Guardiola insists Laporte will need a rest later in the season, when those international breaks dry up, but for now there would be little sense in taking him out of a team that is actually defending better than even last season.  

Laporte has had the second most touches (746), has played the second most passes (824) and the second most successful passes (768) in the entire Premier League, behind only Jorginho, the would-be City player who is establishing Maurizio Sarri's playing style at Chelsea.

According to Statsbomb , Laporte is also in the top 20 in the Premier League for 'deep progressions' - passes, dribbles and carries into the opposition final third per 90 minutes. His raking passes from central defence to the right of midfield certainly contribute to that.

Laporte quoteGoal

Those actions mean City have relatively little traditional defending to do, which is why he is nowhere near the top of the rankings for aerial duels, clearances and tackles. But that's absolutely fine for the English champions. "What I say is that you might look at the five goals and say, 'How good is the attack'? It's a mistake, it's the team who build it up from the back," Vincent Kompany said last weekend. "If you look at the fact we didn't concede [against Burnley] and say 'how good is the defence?' that's a mistake too."

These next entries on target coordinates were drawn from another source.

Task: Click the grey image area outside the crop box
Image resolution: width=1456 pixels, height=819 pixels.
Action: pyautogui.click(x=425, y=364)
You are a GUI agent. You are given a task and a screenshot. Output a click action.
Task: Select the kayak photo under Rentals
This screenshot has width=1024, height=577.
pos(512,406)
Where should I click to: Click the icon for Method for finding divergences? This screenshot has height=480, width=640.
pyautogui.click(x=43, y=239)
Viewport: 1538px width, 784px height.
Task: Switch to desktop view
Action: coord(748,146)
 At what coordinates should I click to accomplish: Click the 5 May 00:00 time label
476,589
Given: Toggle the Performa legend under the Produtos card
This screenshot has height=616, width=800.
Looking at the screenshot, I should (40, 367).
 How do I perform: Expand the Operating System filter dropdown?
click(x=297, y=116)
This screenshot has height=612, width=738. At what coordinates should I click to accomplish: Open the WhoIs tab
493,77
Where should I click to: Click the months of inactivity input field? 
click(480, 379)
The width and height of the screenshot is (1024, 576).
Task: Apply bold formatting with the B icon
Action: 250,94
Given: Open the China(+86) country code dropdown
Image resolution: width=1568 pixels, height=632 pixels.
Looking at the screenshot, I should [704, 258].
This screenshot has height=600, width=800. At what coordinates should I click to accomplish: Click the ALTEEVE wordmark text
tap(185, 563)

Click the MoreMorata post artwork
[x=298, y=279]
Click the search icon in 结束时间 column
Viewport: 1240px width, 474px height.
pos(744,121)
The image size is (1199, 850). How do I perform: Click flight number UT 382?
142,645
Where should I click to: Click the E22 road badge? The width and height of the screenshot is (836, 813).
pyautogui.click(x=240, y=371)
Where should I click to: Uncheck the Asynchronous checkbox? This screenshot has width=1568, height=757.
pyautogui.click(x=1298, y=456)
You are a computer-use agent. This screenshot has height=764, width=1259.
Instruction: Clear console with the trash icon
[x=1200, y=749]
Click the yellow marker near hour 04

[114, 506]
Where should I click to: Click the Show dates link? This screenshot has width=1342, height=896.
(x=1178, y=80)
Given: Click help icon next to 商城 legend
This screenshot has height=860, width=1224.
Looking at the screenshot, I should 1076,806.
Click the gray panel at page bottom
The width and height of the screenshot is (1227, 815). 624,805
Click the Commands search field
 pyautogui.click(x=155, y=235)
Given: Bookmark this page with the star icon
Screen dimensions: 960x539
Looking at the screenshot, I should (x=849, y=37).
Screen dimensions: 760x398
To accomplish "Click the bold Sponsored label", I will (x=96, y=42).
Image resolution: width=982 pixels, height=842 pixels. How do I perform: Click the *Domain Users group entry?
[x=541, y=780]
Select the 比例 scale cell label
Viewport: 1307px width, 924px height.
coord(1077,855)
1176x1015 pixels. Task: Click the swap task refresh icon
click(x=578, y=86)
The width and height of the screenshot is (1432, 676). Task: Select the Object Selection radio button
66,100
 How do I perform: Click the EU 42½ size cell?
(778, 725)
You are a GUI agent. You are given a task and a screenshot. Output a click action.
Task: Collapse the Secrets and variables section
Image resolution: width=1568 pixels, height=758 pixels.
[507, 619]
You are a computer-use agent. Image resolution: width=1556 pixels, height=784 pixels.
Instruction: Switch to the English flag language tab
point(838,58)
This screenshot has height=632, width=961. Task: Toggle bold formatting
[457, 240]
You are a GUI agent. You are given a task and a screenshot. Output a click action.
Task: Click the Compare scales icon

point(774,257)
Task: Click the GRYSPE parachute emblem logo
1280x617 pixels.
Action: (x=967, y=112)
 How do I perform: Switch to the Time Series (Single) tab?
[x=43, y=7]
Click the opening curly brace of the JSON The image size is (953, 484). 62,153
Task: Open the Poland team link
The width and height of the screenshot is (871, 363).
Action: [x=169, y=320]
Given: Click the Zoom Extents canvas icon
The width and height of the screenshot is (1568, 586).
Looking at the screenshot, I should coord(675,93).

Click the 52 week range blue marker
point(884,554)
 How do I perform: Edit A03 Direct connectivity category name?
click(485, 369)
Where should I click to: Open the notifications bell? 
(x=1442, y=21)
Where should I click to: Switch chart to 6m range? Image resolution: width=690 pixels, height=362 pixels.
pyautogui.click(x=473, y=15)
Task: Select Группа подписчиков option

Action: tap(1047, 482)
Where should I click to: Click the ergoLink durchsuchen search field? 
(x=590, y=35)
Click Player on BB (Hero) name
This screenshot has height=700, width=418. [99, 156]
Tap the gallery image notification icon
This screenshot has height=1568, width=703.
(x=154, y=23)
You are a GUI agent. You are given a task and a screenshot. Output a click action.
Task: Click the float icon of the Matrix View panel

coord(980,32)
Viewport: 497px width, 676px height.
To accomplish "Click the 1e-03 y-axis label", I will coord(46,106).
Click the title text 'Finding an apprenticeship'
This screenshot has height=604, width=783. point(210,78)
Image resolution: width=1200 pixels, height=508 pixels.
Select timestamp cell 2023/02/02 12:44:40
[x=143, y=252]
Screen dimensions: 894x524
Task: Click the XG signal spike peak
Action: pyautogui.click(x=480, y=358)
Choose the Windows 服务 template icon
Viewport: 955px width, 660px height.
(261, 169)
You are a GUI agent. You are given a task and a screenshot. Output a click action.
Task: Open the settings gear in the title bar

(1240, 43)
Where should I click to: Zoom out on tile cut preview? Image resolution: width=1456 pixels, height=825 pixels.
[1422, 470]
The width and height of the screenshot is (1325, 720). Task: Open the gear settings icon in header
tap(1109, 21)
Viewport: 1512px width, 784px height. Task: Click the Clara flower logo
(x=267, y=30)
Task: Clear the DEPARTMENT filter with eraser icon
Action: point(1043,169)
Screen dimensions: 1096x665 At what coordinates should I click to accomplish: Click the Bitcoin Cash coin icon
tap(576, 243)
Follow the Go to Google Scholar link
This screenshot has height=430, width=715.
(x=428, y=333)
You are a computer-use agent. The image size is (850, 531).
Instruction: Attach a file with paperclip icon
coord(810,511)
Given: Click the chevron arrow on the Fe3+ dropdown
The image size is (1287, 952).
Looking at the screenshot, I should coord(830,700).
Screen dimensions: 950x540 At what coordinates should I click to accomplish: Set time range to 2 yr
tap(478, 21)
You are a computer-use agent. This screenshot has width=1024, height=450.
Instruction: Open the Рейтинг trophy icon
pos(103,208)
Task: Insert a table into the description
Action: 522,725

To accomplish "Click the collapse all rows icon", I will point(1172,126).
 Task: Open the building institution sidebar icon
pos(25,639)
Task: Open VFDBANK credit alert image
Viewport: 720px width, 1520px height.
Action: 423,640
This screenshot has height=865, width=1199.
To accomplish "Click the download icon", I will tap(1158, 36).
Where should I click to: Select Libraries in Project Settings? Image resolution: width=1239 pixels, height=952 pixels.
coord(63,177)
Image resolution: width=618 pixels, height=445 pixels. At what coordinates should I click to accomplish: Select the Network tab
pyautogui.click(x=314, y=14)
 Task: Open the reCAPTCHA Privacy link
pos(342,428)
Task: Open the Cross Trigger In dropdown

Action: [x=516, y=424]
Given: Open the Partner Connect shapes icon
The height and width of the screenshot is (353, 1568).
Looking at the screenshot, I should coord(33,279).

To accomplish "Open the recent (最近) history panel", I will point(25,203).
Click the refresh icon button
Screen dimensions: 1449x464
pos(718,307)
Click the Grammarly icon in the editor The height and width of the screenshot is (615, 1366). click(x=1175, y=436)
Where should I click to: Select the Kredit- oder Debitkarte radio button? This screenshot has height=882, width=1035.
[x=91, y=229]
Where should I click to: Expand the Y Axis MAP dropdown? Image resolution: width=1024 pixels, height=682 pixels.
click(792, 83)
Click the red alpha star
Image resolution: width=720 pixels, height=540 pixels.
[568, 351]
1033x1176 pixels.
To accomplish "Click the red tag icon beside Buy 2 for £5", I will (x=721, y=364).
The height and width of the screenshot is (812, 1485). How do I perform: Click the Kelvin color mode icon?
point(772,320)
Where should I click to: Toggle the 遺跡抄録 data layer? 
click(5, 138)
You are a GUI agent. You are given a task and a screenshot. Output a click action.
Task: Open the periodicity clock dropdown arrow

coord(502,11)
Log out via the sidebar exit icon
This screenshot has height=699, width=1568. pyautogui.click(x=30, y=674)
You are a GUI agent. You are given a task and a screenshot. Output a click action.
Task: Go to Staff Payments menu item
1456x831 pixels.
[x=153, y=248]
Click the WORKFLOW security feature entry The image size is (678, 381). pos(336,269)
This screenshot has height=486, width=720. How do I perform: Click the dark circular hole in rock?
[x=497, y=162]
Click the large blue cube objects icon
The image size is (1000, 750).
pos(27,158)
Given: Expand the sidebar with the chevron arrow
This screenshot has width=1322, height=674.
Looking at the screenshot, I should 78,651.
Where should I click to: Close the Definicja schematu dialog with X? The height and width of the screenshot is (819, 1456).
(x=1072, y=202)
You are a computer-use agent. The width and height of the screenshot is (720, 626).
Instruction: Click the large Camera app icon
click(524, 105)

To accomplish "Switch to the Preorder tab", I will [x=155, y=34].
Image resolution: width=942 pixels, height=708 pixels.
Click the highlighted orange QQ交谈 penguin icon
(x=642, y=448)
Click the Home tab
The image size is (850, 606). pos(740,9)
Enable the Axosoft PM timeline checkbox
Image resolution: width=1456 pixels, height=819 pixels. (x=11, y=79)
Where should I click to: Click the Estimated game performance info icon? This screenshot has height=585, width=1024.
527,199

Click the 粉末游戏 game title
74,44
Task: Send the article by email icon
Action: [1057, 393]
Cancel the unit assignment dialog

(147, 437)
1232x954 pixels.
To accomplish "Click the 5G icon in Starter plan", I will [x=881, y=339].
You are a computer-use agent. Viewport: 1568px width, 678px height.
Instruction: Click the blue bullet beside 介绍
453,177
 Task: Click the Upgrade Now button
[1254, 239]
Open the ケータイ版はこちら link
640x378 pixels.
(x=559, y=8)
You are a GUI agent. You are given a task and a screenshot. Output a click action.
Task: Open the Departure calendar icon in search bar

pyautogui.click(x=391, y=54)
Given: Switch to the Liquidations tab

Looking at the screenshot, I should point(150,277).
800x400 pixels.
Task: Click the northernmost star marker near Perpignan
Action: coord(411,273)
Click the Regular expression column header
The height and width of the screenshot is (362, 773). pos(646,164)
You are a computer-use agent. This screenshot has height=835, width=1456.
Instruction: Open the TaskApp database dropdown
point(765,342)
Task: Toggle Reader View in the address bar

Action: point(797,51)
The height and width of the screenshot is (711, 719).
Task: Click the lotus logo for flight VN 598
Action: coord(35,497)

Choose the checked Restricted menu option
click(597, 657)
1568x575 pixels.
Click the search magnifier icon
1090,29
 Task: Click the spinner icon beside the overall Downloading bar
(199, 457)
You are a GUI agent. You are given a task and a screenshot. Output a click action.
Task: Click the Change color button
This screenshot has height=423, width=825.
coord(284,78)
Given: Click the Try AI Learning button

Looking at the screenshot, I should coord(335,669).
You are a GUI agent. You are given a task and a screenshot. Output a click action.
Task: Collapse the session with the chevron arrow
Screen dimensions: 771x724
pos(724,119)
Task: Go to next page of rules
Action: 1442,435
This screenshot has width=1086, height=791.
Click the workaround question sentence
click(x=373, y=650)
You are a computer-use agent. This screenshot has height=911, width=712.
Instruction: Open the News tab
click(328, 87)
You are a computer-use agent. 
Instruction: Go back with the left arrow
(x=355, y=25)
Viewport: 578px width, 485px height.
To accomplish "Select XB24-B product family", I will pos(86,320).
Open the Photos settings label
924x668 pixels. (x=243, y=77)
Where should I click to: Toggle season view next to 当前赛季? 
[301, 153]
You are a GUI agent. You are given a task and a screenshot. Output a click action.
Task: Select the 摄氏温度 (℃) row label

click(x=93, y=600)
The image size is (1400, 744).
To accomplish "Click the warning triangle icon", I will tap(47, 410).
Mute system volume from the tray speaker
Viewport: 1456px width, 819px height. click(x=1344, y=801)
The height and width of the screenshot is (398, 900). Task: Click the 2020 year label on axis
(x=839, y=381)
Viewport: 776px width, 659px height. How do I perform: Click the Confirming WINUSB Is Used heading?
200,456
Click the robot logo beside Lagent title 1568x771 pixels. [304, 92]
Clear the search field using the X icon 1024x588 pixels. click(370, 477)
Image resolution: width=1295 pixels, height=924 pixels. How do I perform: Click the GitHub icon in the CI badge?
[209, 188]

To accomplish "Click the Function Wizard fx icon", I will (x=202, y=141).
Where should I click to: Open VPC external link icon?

On several occasions this season Guardiola has hailed his side's ability to restrict their opponents to very few shots on target, something he puts down to City's positional game - their way of controlling the opposition via their own organisation on the pitch, via their constant passing and, when needed, intelligent pressing.

Statsbomb highlight that while City are allowing 6.44 shots per game, which is up from 6.37 last season, their expected goals conceded are down from 0.66 to 0.51. City's opponents may be having more shots this season, but they appear to be more speculative and of less quality than last season, when City only conceded 27 goals anyway, the best record in the league.

Kompany quoteGoal

It would be wrong to attribute City's improvement to Laporte alone, just as Guardiola and Kompany would not attribute it to 'the defence' as a unit, but the Frenchman's continued presence in an ever-changing team and what he brings to it - the quick passes, the raking passes, the sheer amount of touches - show that he is an integral part of what is an evolving side.

And to think he could have quite easily not joined City at all. After snubbing them in 2016 his name was scorched from a list of targets in the summer of 2017, and it was only after Southampton priced up Virgil van Dijk at £75m ($96m) that the Blues reconsidered their stance and made contact with Laporte ahead of his eventual January move.

Since then he and Van Dijk have been key figures in City and Liverpool's defensive improvements. It is hard to say has been the better of the two, but you won't find anybody at City willing to swap their Mr Reliable.